▸ Work to complete
Rewrite everything in the rows below, from the line containing "The height and width of the screenshot is (437, 1024)." down to the line containing "Action: point(228,17)", both included, as a Markdown table with the columns Number and Line. Number each line and leave out blank lines.

▸ Information supplied

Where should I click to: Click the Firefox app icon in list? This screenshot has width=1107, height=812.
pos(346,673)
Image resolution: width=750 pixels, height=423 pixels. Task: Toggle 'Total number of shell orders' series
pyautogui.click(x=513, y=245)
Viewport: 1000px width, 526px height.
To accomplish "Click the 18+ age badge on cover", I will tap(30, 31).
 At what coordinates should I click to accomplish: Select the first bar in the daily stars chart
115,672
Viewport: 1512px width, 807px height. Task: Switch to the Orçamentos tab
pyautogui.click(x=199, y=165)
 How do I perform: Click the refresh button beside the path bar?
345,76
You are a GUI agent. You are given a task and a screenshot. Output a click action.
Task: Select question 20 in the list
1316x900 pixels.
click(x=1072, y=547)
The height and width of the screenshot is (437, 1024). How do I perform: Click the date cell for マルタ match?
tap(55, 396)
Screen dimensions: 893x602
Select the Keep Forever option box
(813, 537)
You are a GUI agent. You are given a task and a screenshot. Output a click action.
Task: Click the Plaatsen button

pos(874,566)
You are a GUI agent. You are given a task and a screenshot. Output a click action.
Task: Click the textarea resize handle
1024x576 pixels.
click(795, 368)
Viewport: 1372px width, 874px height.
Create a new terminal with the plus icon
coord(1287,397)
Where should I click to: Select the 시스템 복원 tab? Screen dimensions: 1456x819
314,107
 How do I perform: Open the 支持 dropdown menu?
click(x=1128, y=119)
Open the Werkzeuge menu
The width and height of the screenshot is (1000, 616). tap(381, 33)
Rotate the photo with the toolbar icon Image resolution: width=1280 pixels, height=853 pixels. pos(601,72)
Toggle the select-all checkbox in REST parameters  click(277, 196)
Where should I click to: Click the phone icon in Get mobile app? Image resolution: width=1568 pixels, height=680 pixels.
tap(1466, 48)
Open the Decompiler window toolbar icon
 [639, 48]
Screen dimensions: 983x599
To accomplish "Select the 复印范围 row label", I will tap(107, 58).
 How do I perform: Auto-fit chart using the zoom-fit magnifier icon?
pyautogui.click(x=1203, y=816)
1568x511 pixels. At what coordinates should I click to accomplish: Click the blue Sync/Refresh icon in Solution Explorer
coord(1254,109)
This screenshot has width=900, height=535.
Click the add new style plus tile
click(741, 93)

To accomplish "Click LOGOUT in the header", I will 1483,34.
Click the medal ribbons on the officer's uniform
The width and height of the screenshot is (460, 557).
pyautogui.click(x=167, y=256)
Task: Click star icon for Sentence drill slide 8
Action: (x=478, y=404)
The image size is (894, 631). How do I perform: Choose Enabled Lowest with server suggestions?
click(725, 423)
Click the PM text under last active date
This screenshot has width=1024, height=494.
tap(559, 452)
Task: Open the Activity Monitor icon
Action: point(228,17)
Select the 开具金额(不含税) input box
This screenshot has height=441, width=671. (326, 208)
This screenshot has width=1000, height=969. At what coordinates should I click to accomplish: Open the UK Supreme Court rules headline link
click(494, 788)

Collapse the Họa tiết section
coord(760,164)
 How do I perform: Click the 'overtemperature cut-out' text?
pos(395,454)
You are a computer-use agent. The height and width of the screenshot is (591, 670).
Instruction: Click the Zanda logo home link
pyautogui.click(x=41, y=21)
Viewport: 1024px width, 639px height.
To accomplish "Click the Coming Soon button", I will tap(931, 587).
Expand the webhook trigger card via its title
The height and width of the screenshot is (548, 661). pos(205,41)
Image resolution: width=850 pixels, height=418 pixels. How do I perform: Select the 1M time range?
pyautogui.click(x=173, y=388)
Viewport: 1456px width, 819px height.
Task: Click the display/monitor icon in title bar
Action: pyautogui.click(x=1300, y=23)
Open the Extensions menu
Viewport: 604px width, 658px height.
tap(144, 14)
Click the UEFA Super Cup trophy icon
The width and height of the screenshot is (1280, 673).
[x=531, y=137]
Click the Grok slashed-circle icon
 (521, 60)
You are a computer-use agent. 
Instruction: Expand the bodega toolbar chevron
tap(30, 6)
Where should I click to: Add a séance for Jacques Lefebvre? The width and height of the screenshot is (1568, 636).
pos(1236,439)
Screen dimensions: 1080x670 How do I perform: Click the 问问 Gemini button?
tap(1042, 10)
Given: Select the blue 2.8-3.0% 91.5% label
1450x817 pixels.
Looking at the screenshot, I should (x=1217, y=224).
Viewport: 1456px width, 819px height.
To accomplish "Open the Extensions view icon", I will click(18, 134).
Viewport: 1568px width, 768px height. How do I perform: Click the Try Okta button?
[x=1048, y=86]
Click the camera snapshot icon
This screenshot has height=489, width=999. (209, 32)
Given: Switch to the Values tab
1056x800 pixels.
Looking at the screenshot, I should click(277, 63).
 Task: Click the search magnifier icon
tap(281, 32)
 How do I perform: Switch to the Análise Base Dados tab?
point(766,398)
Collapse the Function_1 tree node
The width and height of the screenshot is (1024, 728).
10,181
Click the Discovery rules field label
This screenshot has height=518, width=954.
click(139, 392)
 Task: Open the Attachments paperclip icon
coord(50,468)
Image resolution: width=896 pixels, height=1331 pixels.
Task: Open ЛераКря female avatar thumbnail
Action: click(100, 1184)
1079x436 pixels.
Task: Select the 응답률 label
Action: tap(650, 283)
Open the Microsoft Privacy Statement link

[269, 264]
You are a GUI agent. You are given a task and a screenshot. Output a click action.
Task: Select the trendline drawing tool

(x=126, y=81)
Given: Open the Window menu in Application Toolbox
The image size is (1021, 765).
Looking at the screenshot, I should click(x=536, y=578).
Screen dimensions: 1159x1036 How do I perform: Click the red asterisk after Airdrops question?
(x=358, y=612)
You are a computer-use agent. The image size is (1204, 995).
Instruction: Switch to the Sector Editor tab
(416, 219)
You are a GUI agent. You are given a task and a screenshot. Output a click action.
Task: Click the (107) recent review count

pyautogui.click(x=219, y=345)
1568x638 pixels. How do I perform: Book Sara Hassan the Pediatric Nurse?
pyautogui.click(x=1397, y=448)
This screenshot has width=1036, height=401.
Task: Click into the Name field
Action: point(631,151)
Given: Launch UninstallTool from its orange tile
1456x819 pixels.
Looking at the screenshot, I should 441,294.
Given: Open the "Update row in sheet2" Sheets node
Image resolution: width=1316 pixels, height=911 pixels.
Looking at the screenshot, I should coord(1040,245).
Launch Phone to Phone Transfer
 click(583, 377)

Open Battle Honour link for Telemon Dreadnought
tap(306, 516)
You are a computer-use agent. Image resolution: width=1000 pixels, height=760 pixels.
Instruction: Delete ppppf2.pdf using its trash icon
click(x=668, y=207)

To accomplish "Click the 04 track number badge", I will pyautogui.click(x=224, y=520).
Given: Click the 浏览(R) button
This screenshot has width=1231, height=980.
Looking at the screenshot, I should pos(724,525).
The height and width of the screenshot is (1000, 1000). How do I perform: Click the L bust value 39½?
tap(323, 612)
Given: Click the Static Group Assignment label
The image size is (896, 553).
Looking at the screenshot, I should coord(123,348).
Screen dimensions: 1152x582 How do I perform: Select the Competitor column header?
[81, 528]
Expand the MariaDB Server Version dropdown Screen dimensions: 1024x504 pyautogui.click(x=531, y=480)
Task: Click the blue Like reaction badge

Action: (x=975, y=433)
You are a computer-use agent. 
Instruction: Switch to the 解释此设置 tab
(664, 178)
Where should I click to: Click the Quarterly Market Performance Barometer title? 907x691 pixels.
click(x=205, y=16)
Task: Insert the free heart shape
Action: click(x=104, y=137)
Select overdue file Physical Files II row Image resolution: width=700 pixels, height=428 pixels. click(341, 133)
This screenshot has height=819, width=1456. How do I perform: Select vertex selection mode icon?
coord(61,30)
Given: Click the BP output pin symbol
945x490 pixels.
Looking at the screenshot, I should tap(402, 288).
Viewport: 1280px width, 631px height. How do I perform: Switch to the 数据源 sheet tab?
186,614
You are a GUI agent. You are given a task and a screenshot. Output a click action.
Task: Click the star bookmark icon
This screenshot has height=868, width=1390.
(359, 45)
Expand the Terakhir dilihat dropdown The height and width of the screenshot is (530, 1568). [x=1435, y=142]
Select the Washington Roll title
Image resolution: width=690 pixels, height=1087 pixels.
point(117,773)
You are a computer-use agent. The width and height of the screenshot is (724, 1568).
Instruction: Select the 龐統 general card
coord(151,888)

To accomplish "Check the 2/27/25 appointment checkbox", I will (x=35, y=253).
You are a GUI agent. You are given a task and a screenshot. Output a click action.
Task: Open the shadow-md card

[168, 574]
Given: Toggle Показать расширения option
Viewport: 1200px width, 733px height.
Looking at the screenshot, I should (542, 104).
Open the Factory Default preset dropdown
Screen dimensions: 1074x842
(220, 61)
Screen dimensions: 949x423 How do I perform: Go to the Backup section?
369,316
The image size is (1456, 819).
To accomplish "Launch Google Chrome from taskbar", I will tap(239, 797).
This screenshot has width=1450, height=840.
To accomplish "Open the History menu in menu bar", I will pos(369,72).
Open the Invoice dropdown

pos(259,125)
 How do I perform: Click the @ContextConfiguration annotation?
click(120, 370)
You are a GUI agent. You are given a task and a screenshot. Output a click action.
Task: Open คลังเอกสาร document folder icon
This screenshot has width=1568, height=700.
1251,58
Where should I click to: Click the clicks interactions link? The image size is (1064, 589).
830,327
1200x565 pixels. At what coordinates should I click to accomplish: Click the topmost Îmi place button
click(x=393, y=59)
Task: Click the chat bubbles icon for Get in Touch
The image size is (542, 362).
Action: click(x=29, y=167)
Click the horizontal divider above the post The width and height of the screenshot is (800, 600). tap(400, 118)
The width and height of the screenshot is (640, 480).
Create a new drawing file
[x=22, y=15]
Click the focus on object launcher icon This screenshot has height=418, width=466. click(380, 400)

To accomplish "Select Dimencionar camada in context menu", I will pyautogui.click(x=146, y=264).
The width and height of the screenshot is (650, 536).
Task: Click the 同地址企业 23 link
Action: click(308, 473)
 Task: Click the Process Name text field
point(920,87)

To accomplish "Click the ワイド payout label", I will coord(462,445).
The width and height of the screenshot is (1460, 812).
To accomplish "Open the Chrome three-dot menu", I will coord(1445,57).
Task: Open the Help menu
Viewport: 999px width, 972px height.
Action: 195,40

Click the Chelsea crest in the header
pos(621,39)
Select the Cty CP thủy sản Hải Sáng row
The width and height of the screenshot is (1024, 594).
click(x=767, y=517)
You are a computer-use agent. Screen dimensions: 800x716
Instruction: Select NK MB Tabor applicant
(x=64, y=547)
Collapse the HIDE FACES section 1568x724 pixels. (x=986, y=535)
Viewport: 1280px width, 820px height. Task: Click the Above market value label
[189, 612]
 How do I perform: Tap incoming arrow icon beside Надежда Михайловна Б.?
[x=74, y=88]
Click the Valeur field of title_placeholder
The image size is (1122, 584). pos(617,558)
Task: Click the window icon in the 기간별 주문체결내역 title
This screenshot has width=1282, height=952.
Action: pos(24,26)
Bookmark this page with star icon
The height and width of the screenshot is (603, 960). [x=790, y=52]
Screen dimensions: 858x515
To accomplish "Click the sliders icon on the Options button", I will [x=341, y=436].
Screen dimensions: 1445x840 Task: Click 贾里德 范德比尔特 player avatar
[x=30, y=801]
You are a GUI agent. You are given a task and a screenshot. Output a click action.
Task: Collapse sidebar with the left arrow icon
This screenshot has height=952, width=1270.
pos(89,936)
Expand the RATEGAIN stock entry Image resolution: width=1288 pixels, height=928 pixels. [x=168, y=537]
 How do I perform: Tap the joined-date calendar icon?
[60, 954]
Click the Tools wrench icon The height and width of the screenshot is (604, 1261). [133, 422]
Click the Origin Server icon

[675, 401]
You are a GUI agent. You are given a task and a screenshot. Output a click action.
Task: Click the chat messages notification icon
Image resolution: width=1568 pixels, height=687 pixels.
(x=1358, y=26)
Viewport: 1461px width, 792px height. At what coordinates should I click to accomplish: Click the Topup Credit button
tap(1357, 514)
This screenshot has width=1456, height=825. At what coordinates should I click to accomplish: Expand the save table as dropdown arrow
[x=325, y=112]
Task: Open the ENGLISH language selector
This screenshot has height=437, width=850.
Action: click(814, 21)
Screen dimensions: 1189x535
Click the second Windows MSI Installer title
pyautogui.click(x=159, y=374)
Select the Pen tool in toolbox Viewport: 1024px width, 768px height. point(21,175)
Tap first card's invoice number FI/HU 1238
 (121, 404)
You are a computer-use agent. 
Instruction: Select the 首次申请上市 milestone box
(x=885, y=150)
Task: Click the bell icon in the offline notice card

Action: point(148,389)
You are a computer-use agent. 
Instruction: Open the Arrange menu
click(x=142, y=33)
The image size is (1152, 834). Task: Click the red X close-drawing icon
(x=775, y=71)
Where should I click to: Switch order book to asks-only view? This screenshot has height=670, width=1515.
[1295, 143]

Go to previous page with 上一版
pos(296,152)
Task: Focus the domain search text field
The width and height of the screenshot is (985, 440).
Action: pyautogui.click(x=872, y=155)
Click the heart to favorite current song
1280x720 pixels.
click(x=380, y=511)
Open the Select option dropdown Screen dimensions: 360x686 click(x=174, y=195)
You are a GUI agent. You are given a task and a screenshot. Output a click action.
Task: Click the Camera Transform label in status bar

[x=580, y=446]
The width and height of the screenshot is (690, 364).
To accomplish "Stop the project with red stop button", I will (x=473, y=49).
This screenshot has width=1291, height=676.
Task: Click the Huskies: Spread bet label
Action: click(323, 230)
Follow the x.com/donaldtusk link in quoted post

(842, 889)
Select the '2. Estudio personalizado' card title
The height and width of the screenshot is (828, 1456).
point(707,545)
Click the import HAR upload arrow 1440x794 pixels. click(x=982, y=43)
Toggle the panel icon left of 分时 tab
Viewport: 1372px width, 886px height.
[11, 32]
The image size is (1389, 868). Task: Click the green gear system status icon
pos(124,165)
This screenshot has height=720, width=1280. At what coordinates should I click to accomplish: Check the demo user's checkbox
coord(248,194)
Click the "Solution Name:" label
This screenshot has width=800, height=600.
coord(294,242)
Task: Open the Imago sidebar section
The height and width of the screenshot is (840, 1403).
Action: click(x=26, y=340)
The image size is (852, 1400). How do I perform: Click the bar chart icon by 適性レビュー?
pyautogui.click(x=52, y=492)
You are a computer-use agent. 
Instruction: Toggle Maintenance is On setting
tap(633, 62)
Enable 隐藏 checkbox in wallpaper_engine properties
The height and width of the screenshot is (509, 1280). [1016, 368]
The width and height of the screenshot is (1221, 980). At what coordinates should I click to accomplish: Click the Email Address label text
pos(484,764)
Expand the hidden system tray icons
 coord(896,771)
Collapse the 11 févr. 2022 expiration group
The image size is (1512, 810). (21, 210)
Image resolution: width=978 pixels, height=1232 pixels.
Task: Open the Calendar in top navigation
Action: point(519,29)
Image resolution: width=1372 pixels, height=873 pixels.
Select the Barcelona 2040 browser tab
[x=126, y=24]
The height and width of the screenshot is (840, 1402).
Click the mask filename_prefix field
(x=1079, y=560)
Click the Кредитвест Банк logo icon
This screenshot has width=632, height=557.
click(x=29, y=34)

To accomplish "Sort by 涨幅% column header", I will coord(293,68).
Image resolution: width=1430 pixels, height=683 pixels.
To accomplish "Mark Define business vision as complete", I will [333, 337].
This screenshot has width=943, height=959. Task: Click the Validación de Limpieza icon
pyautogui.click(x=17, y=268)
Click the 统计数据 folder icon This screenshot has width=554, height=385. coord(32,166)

▸ Completed task
| Number | Line |
|---|---|
| 1 | The height and width of the screenshot is (437, 1024). How do I perform: Click the date cell for マルタ match? |
| 2 | tap(55, 396) |
| 3 | Screen dimensions: 893x602 |
| 4 | Select the Keep Forever option box |
| 5 | (813, 537) |
| 6 | You are a GUI agent. You are given a task and a screenshot. Output a click action. |
| 7 | Task: Click the Plaatsen button |
| 8 | pos(874,566) |
| 9 | You are a GUI agent. You are given a task and a screenshot. Output a click action. |
| 10 | Task: Click the textarea resize handle |
| 11 | 1024x576 pixels. |
| 12 | click(795, 368) |
| 13 | Viewport: 1372px width, 874px height. |
| 14 | Create a new terminal with the plus icon |
| 15 | coord(1287,397) |
| 16 | Where should I click to: Select the 시스템 복원 tab? Screen dimensions: 1456x819 |
| 17 | 314,107 |
| 18 |  How do I perform: Open the 支持 dropdown menu? |
| 19 | click(x=1128, y=119) |
| 20 | Open the Werkzeuge menu |
| 21 | The width and height of the screenshot is (1000, 616). tap(381, 33) |
| 22 | Rotate the photo with the toolbar icon Image resolution: width=1280 pixels, height=853 pixels. pos(601,72) |
| 23 | Toggle the select-all checkbox in REST parameters  click(277, 196) |
| 24 | Where should I click to: Click the phone icon in Get mobile app? Image resolution: width=1568 pixels, height=680 pixels. |
| 25 | tap(1466, 48) |
| 26 | Open the Decompiler window toolbar icon |
| 27 |  [639, 48] |
| 28 | Screen dimensions: 983x599 |
| 29 | To accomplish "Select the 复印范围 row label", I will tap(107, 58). |
| 30 |  How do I perform: Auto-fit chart using the zoom-fit magnifier icon? |
| 31 | pyautogui.click(x=1203, y=816) |
| 32 | 1568x511 pixels. At what coordinates should I click to accomplish: Click the blue Sync/Refresh icon in Solution Explorer |
| 33 | coord(1254,109) |
| 34 | This screenshot has width=900, height=535. |
| 35 | Click the add new style plus tile |
| 36 | click(741, 93) |
| 37 | To accomplish "Click LOGOUT in the header", I will 1483,34. |
| 38 | Click the medal ribbons on the officer's uniform |
| 39 | The width and height of the screenshot is (460, 557). |
| 40 | pyautogui.click(x=167, y=256) |
| 41 | Task: Click star icon for Sentence drill slide 8 |
| 42 | Action: (x=478, y=404) |
| 43 | The image size is (894, 631). How do I perform: Choose Enabled Lowest with server suggestions? |
| 44 | click(725, 423) |
| 45 | Click the PM text under last active date |
| 46 | This screenshot has width=1024, height=494. |
| 47 | tap(559, 452) |
| 48 | Task: Open the Activity Monitor icon |
| 49 | Action: point(228,17) |